Only the records, repeated exactly, should make up the response.

★ ★ ★ ★

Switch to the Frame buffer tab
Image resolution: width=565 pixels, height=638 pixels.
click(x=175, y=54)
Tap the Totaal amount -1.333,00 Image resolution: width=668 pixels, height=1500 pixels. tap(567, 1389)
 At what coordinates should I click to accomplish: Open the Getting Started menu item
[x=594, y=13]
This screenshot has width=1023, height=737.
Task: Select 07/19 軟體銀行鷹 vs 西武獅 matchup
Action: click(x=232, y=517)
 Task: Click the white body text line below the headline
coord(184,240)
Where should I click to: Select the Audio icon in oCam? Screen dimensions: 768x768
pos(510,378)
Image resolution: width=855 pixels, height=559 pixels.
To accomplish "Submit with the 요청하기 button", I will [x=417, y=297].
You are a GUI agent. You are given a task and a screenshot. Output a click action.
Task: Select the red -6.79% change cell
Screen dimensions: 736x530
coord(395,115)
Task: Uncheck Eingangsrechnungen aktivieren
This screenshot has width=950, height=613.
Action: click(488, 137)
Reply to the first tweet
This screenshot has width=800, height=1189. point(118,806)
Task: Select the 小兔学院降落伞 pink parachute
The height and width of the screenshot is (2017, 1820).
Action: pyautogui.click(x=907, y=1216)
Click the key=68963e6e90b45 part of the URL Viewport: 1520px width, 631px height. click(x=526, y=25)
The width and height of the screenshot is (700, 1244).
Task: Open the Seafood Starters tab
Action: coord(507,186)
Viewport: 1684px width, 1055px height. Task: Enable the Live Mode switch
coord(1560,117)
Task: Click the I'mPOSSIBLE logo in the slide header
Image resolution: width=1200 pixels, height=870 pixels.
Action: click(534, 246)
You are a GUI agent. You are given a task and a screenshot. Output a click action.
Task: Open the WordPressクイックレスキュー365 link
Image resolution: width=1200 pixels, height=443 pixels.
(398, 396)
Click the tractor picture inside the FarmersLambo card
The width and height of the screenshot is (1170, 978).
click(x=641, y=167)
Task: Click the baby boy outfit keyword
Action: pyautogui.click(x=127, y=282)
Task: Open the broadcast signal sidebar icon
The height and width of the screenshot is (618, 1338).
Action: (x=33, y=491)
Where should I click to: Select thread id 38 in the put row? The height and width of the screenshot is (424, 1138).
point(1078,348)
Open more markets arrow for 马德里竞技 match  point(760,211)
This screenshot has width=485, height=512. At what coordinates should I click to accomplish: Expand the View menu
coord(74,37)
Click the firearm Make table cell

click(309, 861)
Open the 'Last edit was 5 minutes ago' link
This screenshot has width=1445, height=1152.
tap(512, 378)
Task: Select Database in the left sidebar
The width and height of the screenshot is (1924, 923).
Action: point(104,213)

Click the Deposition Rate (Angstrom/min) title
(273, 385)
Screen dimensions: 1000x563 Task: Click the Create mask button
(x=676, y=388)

★ ★ ★ ★

## SOLUTION TO THE PROBLEM
Switch to the Frame buffer tab
Image resolution: width=565 pixels, height=638 pixels.
click(x=175, y=54)
Tap the Totaal amount -1.333,00 Image resolution: width=668 pixels, height=1500 pixels. tap(567, 1389)
 At what coordinates should I click to accomplish: Open the Getting Started menu item
[x=594, y=13]
This screenshot has width=1023, height=737.
Task: Select 07/19 軟體銀行鷹 vs 西武獅 matchup
Action: click(x=232, y=517)
 Task: Click the white body text line below the headline
coord(184,240)
Where should I click to: Select the Audio icon in oCam? Screen dimensions: 768x768
pos(510,378)
Image resolution: width=855 pixels, height=559 pixels.
To accomplish "Submit with the 요청하기 button", I will [x=417, y=297].
You are a GUI agent. You are given a task and a screenshot. Output a click action.
Task: Select the red -6.79% change cell
Screen dimensions: 736x530
coord(395,115)
Task: Uncheck Eingangsrechnungen aktivieren
This screenshot has width=950, height=613.
Action: click(488, 137)
Reply to the first tweet
This screenshot has width=800, height=1189. point(118,806)
Task: Select the 小兔学院降落伞 pink parachute
The height and width of the screenshot is (2017, 1820).
Action: pyautogui.click(x=907, y=1216)
Click the key=68963e6e90b45 part of the URL Viewport: 1520px width, 631px height. click(x=526, y=25)
The width and height of the screenshot is (700, 1244).
Task: Open the Seafood Starters tab
Action: coord(507,186)
Viewport: 1684px width, 1055px height. Task: Enable the Live Mode switch
coord(1560,117)
Task: Click the I'mPOSSIBLE logo in the slide header
Image resolution: width=1200 pixels, height=870 pixels.
Action: click(534, 246)
You are a GUI agent. You are given a task and a screenshot. Output a click action.
Task: Open the WordPressクイックレスキュー365 link
Image resolution: width=1200 pixels, height=443 pixels.
(398, 396)
Click the tractor picture inside the FarmersLambo card
The width and height of the screenshot is (1170, 978).
click(x=641, y=167)
Task: Click the baby boy outfit keyword
Action: pyautogui.click(x=127, y=282)
Task: Open the broadcast signal sidebar icon
The height and width of the screenshot is (618, 1338).
Action: (x=33, y=491)
Where should I click to: Select thread id 38 in the put row? The height and width of the screenshot is (424, 1138).
point(1078,348)
Open more markets arrow for 马德里竞技 match  point(760,211)
This screenshot has width=485, height=512. At what coordinates should I click to accomplish: Expand the View menu
coord(74,37)
Click the firearm Make table cell

click(309, 861)
Open the 'Last edit was 5 minutes ago' link
This screenshot has width=1445, height=1152.
tap(512, 378)
Task: Select Database in the left sidebar
The width and height of the screenshot is (1924, 923).
Action: point(104,213)

Click the Deposition Rate (Angstrom/min) title
(273, 385)
Screen dimensions: 1000x563 Task: Click the Create mask button
(x=676, y=388)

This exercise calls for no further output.